**Dataset records:**
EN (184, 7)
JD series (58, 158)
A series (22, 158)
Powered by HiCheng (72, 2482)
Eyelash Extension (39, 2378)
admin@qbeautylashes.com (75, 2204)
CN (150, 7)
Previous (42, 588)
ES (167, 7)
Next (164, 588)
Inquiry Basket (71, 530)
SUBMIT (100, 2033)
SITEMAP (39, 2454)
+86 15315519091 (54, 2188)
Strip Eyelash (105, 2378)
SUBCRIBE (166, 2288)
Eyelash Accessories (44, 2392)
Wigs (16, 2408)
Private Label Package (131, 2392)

* * *

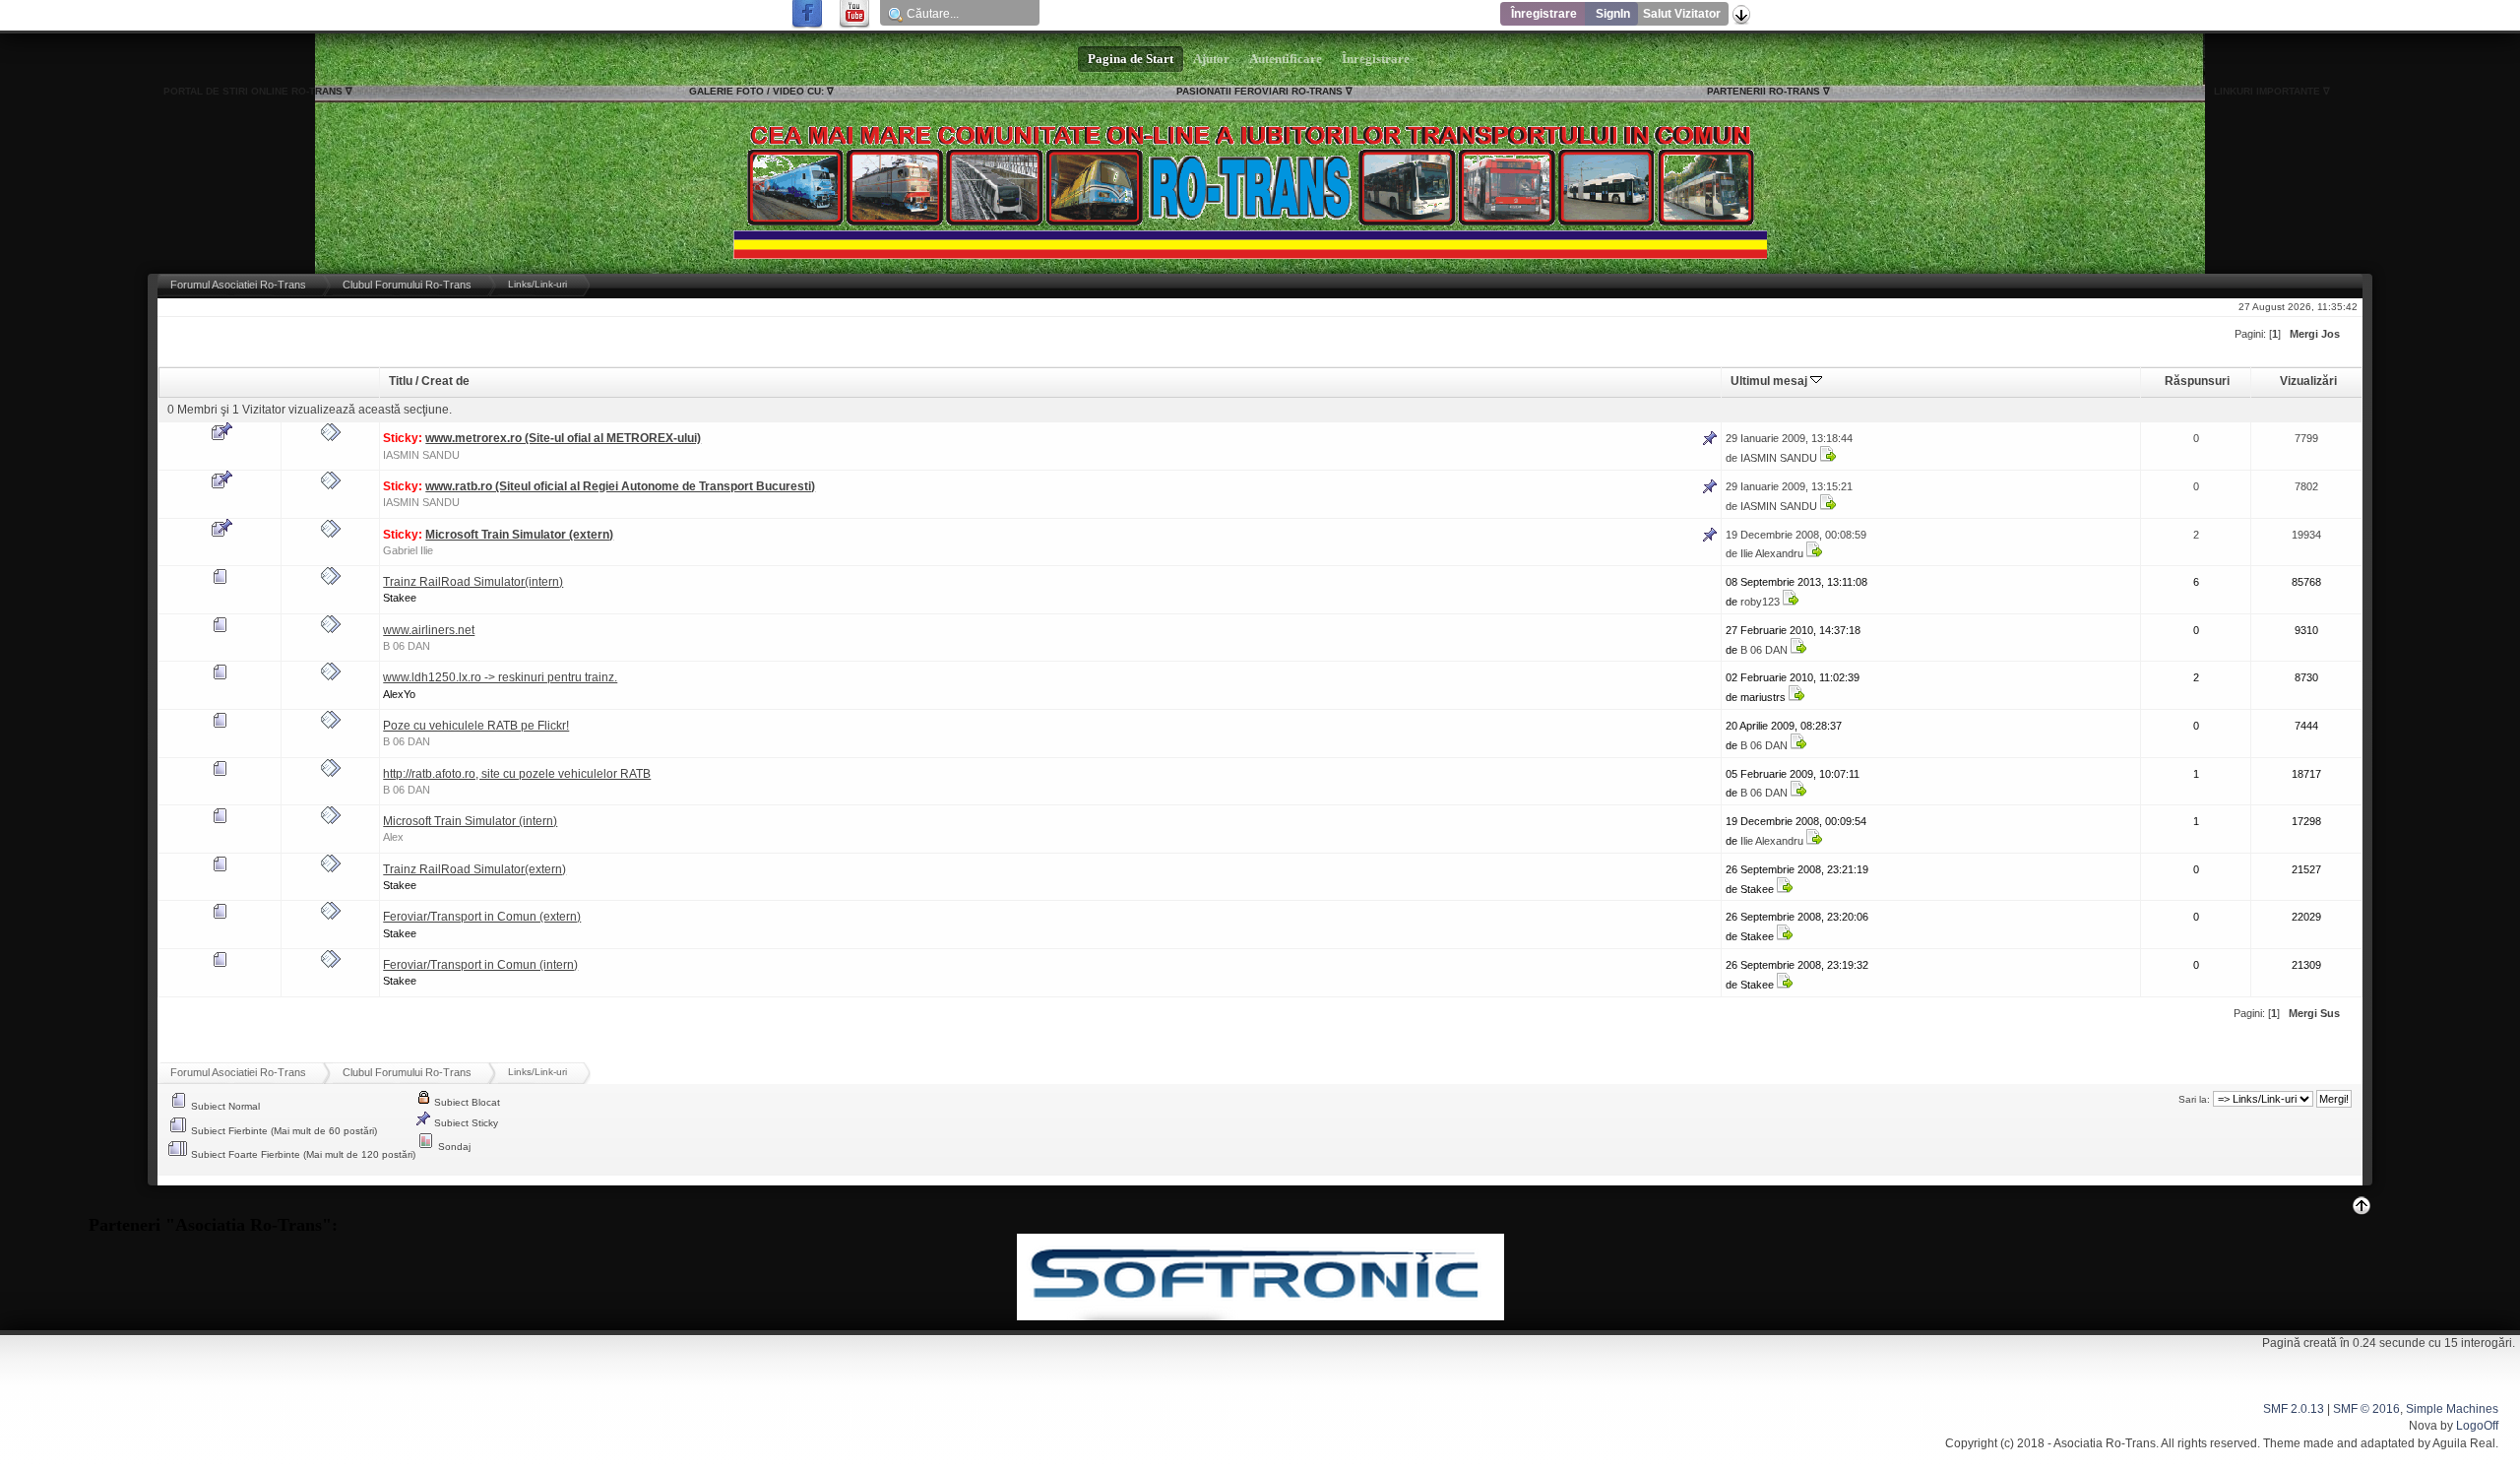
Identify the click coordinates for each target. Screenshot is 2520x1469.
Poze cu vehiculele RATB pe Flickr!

--

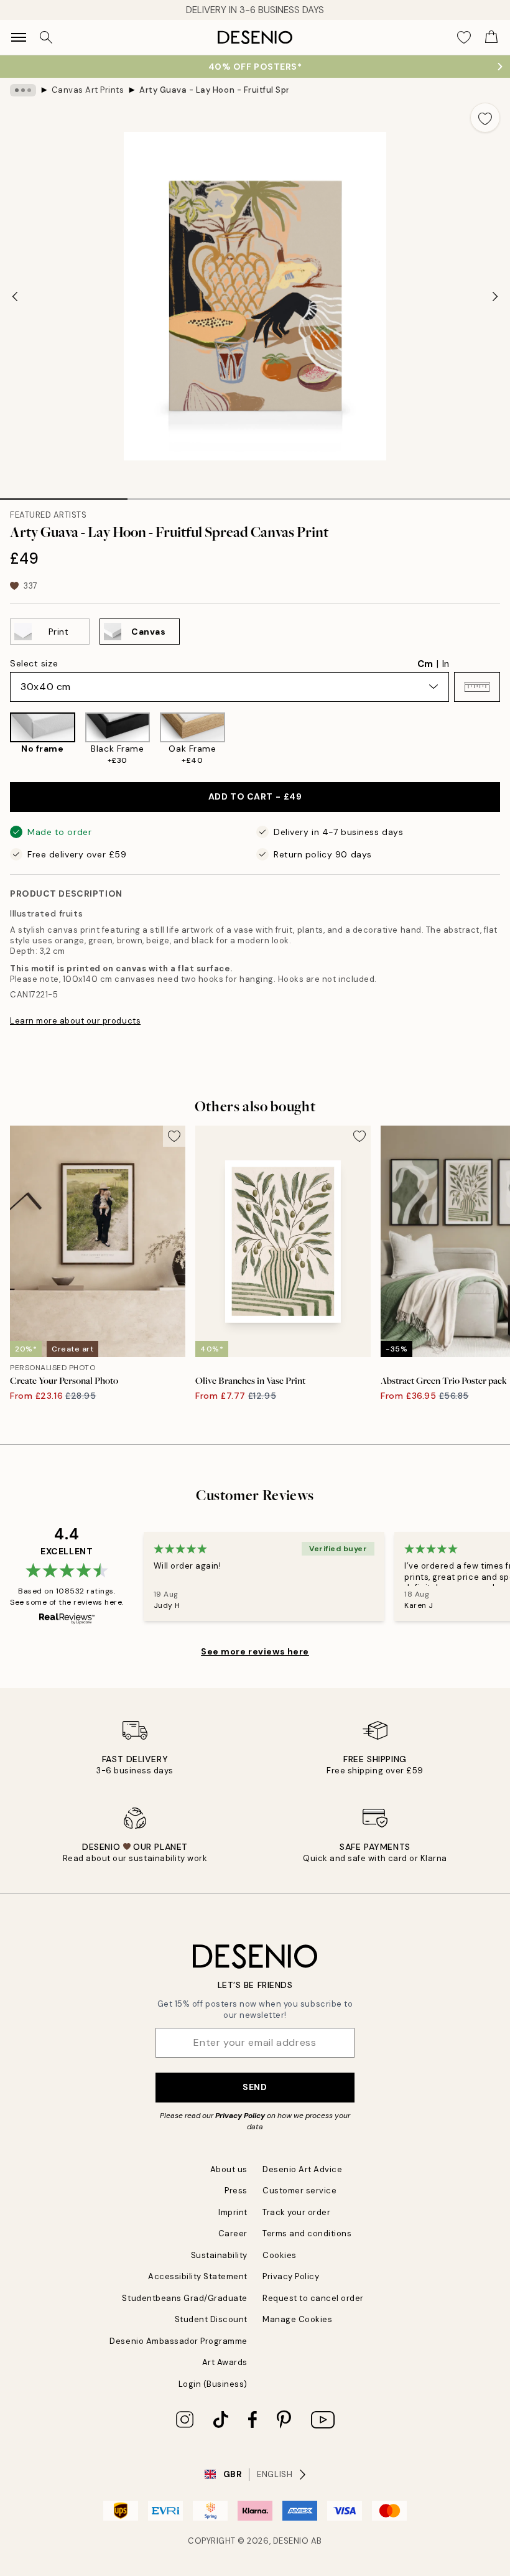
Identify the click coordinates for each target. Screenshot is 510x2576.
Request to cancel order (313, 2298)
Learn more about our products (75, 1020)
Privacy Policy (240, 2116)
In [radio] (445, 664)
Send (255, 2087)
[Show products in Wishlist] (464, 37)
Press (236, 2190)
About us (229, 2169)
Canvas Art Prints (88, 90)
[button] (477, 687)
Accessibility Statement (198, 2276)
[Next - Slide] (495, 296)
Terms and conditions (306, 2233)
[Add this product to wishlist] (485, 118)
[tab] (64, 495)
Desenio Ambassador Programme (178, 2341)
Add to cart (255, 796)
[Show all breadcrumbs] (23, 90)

**Task brief:** Give back, exactly as written, the stretch from the line with "Canvas Art Prints (88, 90)" through the line with "[Show all breadcrumbs] (23, 90)", and no other lines from the records above.

**Problem solution:**
Canvas Art Prints (88, 90)
[button] (477, 687)
Accessibility Statement (198, 2276)
[Next - Slide] (495, 296)
Terms and conditions (306, 2233)
[Add this product to wishlist] (485, 118)
[tab] (64, 495)
Desenio Ambassador Programme (178, 2341)
Add to cart (255, 796)
[Show all breadcrumbs] (23, 90)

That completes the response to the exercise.